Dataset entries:
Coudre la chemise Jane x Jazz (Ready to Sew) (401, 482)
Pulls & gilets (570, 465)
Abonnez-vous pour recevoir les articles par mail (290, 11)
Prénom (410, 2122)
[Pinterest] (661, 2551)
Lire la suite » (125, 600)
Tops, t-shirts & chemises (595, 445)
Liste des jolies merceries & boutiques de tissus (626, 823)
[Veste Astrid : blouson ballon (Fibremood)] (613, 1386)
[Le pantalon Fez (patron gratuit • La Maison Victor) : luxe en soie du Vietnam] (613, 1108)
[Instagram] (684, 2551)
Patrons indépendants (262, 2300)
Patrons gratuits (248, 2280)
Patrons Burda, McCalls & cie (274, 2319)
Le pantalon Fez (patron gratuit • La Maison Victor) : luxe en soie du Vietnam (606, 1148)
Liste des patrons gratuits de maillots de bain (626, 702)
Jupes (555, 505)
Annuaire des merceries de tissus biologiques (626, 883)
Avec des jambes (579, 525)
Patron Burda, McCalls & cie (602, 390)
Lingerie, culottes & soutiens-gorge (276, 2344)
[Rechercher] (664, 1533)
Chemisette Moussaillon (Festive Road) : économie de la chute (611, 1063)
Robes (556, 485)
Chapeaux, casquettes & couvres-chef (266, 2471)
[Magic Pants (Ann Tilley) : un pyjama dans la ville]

PROBLEM DESCRIPTION — Give back only the lines from the one containing "Patrons gratuits (248, 2280)" through the final line of the entries above, exactly as written, both included.

ANSWER TO THE PROBLEM —
Patrons gratuits (248, 2280)
Patrons Burda, McCalls & cie (274, 2319)
Le pantalon Fez (patron gratuit • La Maison Victor) : luxe en soie du Vietnam (606, 1148)
Liste des patrons gratuits de maillots de bain (626, 702)
Jupes (555, 505)
Annuaire des merceries de tissus biologiques (626, 883)
Avec des jambes (579, 525)
Patron Burda, McCalls & cie (602, 390)
Lingerie, culottes & soutiens-gorge (276, 2344)
[Rechercher] (664, 1533)
Chemisette Moussaillon (Festive Road) : économie de la chute (611, 1063)
Robes (556, 485)
Chapeaux, casquettes & couvres-chef (266, 2471)
[Magic Pants (Ann Tilley) : un pyjama dans la ville]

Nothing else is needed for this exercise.